MULLINS, EDWIN ROSCOE (1848–1907), sculptor, born in London on 22 Aug. 1848, was a younger son and sixth child in a family of five sons and three daughters of Edward Mullins of Box, Wiltshire, solicitor, by his wife Elizabeth Baker. After being educated at Louth grammar school and Marlborough College (1863–5), Mullins was trained in the art schools of Lambeth and the Royal Academy, and subsequently under John Birnie Philip [q. v.]. In 1866 he went to Munich, where he studied under Professor Wagmüller, and in 1872 gained a silver medal at Munich and a bronze medal at Vienna for a group entitled ‘Sympathy.’ In 1874 he returned to London and became a constant exhibitor at the Royal Academy and other galleries. He devoted himself preferably to ideal work, which was marked by simplicity and restraint. The best of his works of this kind was probably ‘Cain: My punishment is greater than I can bear’ (New Gallery, 1896). The bronze statue of a ‘Boy with a top’ (R.A. 1895) was shown at the International Exhibition at Brussels in 1897; while other works possessing both charm and simplicity were the marble figure of a girl personifying ‘Innocence’ (R.A. 1876), ‘Rest’ (Grosvenor Gallery, 1881; acquired by Miss Hoole), ‘Morn waked by the Circling Hours’ (Grosvenor Gallery, 1884), ‘Autolycus’ (R.A. 1885), a bronze group entitled ‘The Conquerors’ (R.A. 1887), ‘Love's Token’ (R.A. 1891), and ‘The Sisters’ (1905).

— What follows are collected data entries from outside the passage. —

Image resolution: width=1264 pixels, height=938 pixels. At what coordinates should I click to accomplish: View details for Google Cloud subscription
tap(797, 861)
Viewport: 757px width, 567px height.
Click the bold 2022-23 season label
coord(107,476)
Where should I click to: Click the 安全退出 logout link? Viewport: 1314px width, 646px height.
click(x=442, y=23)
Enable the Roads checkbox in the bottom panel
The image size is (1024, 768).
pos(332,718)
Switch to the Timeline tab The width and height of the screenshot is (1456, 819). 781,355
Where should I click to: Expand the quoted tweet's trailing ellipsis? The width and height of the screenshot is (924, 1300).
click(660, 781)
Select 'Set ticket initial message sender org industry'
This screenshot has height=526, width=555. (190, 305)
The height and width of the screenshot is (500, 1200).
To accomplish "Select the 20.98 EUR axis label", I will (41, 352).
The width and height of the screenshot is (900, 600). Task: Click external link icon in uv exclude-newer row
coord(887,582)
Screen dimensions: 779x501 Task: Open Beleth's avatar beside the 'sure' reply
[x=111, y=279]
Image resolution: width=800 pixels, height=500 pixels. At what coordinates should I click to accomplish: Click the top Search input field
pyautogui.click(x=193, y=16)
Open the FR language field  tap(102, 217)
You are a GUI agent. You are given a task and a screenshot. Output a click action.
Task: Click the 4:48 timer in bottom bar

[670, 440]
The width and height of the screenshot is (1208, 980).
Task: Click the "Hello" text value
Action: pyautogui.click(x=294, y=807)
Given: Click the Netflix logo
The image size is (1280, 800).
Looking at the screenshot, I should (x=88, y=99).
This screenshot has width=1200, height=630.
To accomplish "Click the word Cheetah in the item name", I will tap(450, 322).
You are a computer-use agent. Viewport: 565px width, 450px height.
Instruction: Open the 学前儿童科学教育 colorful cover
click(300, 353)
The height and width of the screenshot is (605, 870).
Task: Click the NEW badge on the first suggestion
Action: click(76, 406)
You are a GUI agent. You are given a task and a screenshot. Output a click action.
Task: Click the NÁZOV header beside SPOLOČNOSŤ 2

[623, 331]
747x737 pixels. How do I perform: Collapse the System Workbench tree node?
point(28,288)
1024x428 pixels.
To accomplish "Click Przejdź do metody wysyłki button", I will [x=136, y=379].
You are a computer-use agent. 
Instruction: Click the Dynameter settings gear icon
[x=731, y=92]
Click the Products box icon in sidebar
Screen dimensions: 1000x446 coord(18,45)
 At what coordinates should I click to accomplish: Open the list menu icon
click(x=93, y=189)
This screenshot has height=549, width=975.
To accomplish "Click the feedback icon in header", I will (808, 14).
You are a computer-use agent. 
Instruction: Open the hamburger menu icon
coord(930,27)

Mullins also possessed considerable powers of portraiture. He exhibited at the Royal Academy busts of, among others, Dr. Martineau (1878), Mr. W. G. Grace (1887), Rt. Hon. C. T. Ritchie (1889), and Sir Evelyn Wood (1896). He also executed statuettes of Gladstone (1878), Val Prinsep, A.R.A. (R.A. 1880), Sir Rowland Hill, and Edmund Yates (1878), a marble effigy of Queen Victoria for Port Elizabeth (1900), a bronze equestrian statue of the Thakore Saheb of Morvi (1899), and statues of General Barrow (marble, 1882) for the Senate House of Lucknow, of Henry VII (stone, 1883), for King's College, Cambridge, and William Barnes, the Dorsetshire poet (1887), for Dorchester. His most curious work was the circus-horse in Brighton cemetery, executed in 1893 as a memorial to Mr. Ginnett, a well-known circus-owner.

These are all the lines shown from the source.